Пусть поймут меня правильно. Я русская, правда, с небольшой долей австрийской и итальянской крови. Жестокости на моей родине, ужасы гражданской войны в Испании, не говоря о массовых убийствах в Конго, о дикости арабских стран или Китая, поражают меня меньше, чем моральное падение стран, которые я так долго почитала образцом культуры. Утешением останется лишь достоинство правосудия в Великобритании, где в самые тяжелые времена сбросившимся с парашютом вражеским летчикам предлагали сначала чашку горячего чая, а лишь затем препровождали к властям, и где предателей судили по закону, а не в зависимости от общественного мнения или желания правителей.
Приведу рассказ одной молодой женщины, эту сцену я не могу вырвать из памяти. Ее вместе с двумя соратницами за участие в Сопротивлении отправили в Бухенвальд. Там они попали в Ревье, страшную больницу, где большинство узников не выздоравливало, а умирало. Одна из них, молодая бельгийка из знатной семьи, стояла в проходе между двумя кроватями, на которых умирали молодые еврейские женщины, когда на пороге появился лагерный врач. Как ждали здесь врача, молодого человека в белом халате, в очках. Но человек в белом пришел отобрать «неизлечимых», чтобы отправить их в печь Крематория. Он указал пальцем на обеих евреек, а бельгийка в порыве сострадания взяла их за руки и заплакала.

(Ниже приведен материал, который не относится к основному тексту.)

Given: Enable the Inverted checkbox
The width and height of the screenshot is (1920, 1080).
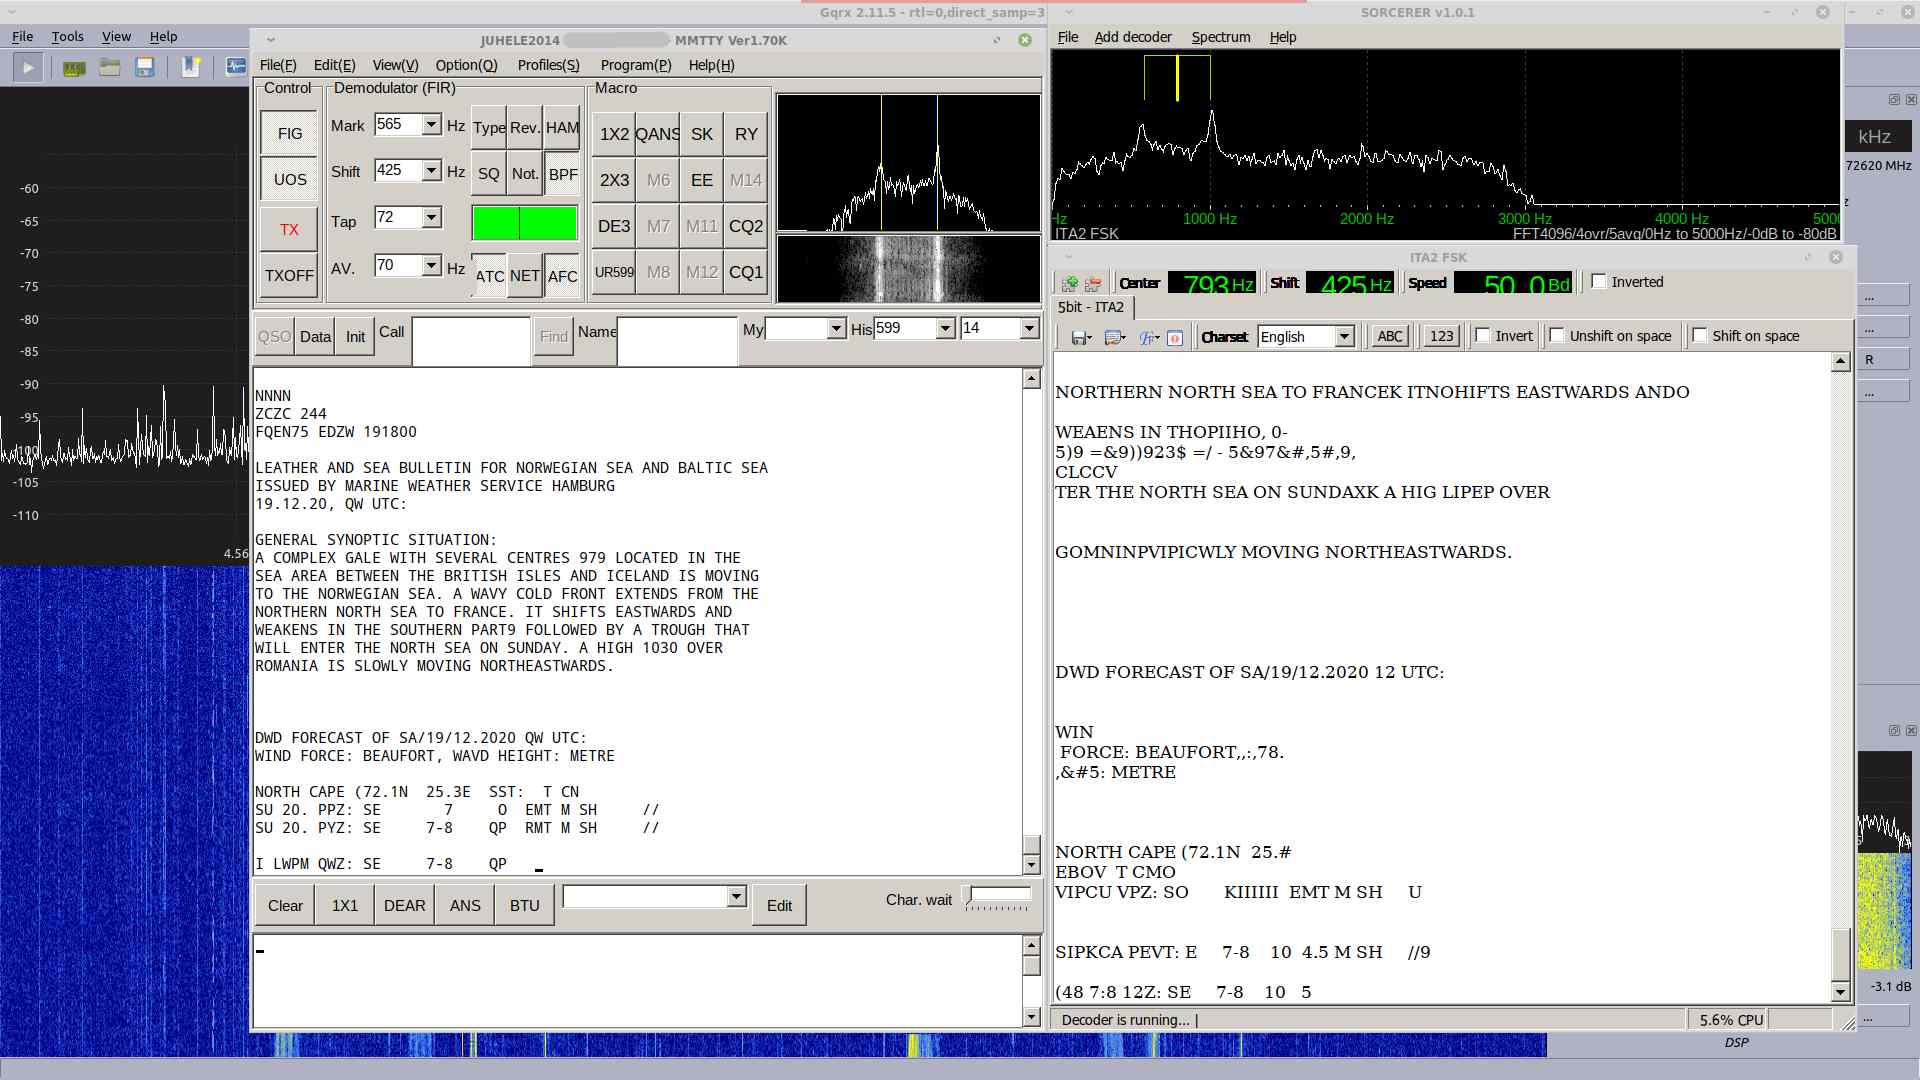Looking at the screenshot, I should (1599, 282).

«Всех троих», — указал врач, и здоровую молодую депортированную медсестру отправили в печь за преступное сочувствие…
Я не знаю ничего более страшного. Ужас, несомненно, не так бы меня потряс, если бы какой-нибудь бандит, обвешанный гранатами и с ножом в руках убил бы трех несчастных женщин! Но на кого положиться, коль скоро вам доказывают, что цивилизация есть лишь внешнее приличие?

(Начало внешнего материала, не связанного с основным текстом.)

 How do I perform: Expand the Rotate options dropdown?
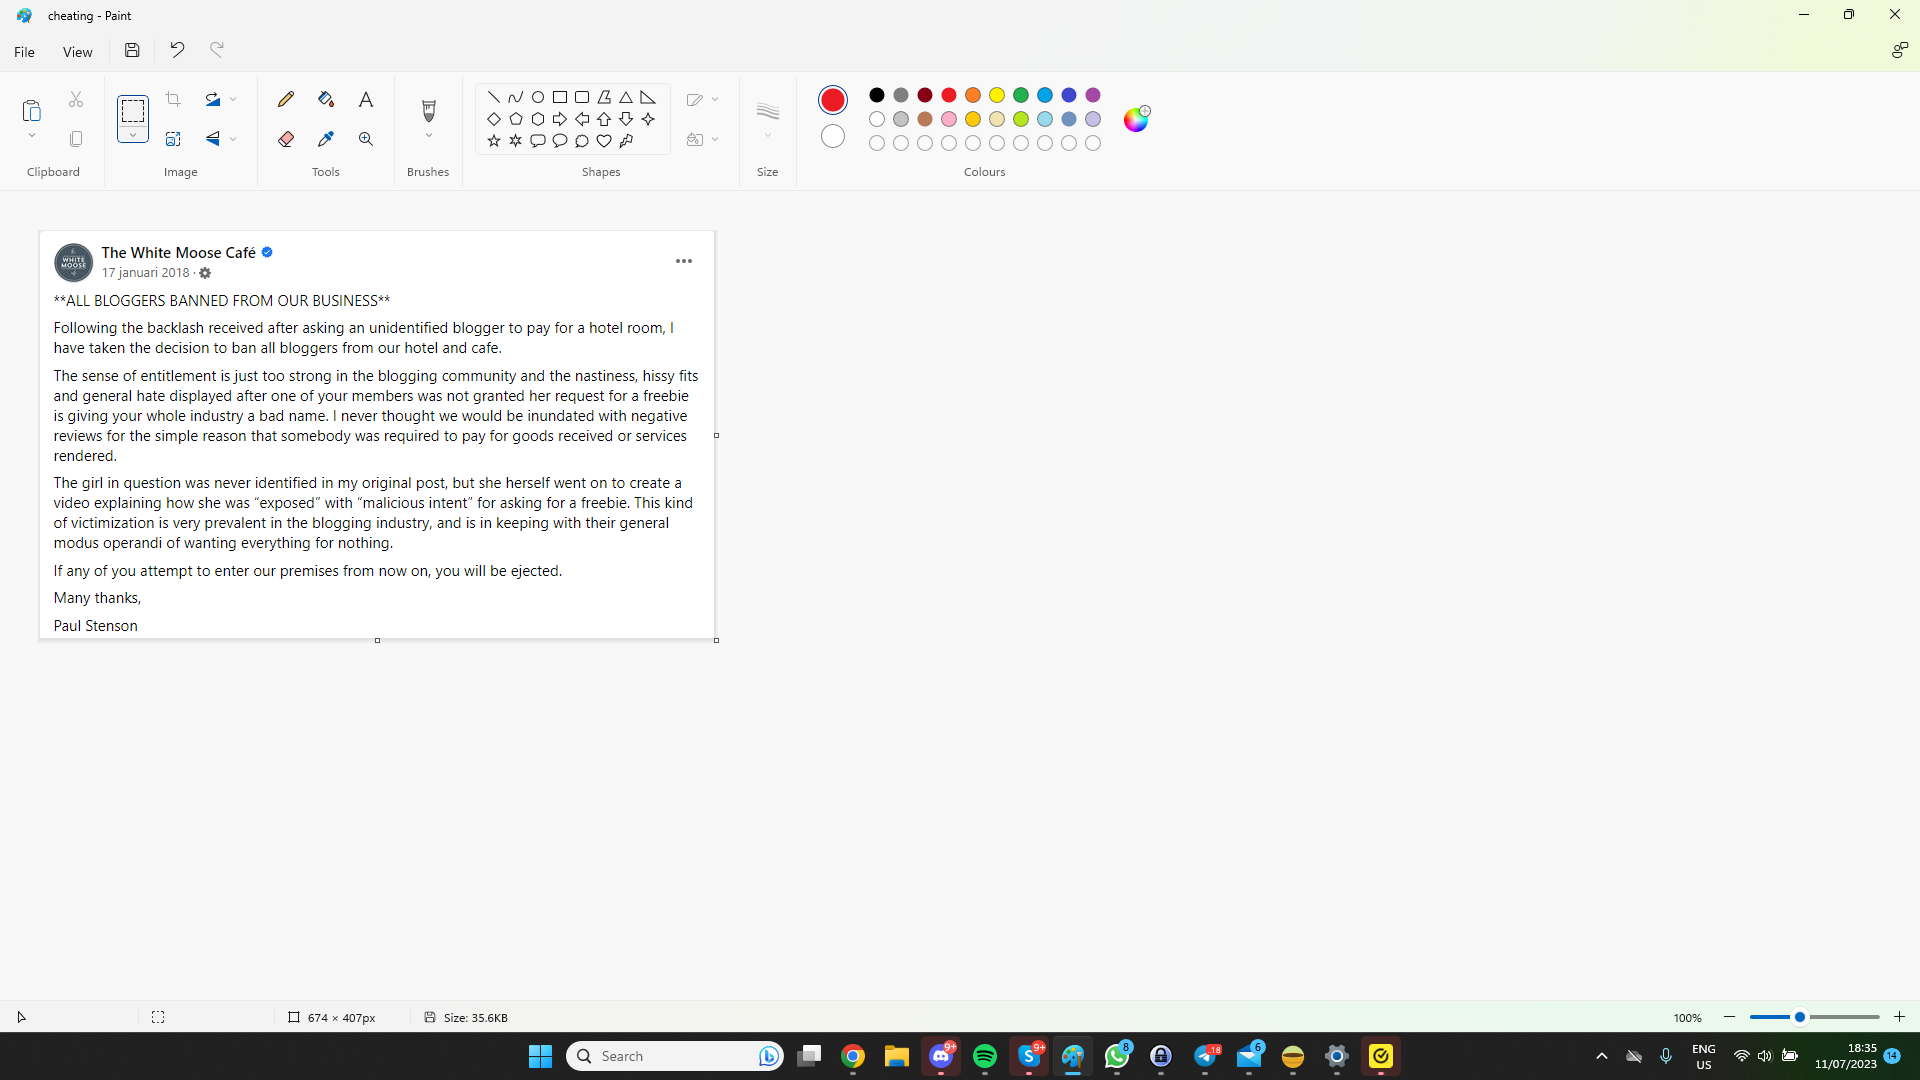click(233, 99)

Я разговаривала со многими бывшими депортированными. Как действует страдание на человека? Чудесных превращений никому не случалось встречать. Хорошие становились лучше, плохие — хуже. Лишь Божья благодать, а не обстоятельства может изменить человека, и в сумраке жизни нас всегда утешает не большинство, а меньшинство. Еще раз вспомню о матери Марии Скобцовой, русской монахине, первой православной женщине-докторе богословия, в прошлом поэтессе-символистке из Санкт-Петербурга, которая погибла в Равенсбрюке со словами: «Я не испытываю никакой ненависти к этим людям». А Вика Оболенская, говорят, ободряла палачей, собиравшихся ее расстрелять в Моабитской тюрьме… Ее подруга Софья Носович, пережившая пытки на улице Лористон и не выдавшая «соучастников», по сей день казнит себя за то, что однажды, во время переклички в тюрьме, она, уже ослабевшая от голода и больная, инстинктивным жестом самозащиты оттолкнула старую истощенную женщину, которая оперлась на нее и могла ее повалить… Она упрекает себя и за то, что не смогла, как одна молодая немка, хорошо знавшая цену своему поступку, поднять голос против грубости охранника, ударившего старуху-узницу. Другая моя подруга, бывшая заключенная, отказалась свидетельствовать на процессе своих палачей, ибо она их тоже простила. Это были мученики, но не жертвы.